Delusione per come erano stati accolti i suoi ultimi drammi? L'intellighenzia moscovita ''nobile, apatica, fredda, che filosofeggia con indolenza, priva di patriottismo, depressa e spenta? Anton Cechov annota su un diario i suoi mille incontri di viaggio tra osti, vetturini e abitanti o funzionari di quella terra estrema. 

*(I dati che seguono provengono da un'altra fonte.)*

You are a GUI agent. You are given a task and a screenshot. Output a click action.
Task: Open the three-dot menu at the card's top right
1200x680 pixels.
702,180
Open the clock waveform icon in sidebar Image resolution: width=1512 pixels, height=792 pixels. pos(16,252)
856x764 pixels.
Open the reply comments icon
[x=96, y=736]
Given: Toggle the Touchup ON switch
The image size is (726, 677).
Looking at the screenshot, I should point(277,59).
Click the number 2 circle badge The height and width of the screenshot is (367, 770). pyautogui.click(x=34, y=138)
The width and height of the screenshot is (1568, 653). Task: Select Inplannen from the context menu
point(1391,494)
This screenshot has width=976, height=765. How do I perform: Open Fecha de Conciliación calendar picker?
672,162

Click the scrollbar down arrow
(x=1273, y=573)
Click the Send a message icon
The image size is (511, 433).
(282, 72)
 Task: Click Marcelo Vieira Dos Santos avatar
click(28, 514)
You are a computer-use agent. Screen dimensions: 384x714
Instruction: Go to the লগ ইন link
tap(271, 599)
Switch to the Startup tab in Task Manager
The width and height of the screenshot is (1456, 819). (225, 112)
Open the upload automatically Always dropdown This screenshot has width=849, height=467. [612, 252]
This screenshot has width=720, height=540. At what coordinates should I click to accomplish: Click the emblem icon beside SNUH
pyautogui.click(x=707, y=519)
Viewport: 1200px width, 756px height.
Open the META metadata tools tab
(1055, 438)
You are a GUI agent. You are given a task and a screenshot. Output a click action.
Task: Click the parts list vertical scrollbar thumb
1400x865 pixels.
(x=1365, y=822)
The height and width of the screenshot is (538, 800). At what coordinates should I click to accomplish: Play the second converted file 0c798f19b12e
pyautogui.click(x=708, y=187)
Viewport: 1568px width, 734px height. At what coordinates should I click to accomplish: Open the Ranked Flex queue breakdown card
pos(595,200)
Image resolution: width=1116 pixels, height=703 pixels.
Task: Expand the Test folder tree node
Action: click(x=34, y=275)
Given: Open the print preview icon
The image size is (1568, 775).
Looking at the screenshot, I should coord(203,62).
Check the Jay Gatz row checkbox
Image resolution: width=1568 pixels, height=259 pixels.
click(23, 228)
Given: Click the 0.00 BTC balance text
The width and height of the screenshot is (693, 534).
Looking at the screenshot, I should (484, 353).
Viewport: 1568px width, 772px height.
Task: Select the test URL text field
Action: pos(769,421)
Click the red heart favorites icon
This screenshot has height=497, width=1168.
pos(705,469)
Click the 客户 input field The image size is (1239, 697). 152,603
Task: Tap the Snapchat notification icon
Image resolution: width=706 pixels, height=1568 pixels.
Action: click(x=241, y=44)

Eccolo così convinto che tra 50 o 100 anni ''il carattere delle nostre pene'' desterà lo stesso imbarazzo che oggi ''destano in noi lo strappare le narici o tagliare un dito'', pronto insomma a denunciare l'orrore di quelle vite e di come vengono trattate, di quanto vengono fatte lavorare e a ospitate in tuguri e di quanto male vengano nutrite, con cibi e pani avariati e senza alcuna possibile qualità. 

Che dire, inoltre, delle punizioni aspre, dalla condanna a morte alle fustigazioni con decine e decine di colpi? E poi ''il direttore della prigione... nutre sfortunatamente un'insana passione per la frusta''): tanto che sembra Cechov si senta impotente a riferirle davvero in un libro, a parole, viste le cose terribili cui assiste tenendo a parte le proprie emozioni tra pietà e rabbia impotente. 

''Mi sembra di avere visto tutto, ogni singola pagliuzza. E se mi fosse sfuggito l'elefante?'', affermava Cechov. Quasi come se sentisse che qualsiasi resoconto non cogliesse poi il nodo vero, il nucleo nascosto e centrale di qualcosa che andava oltre l'immaginabile.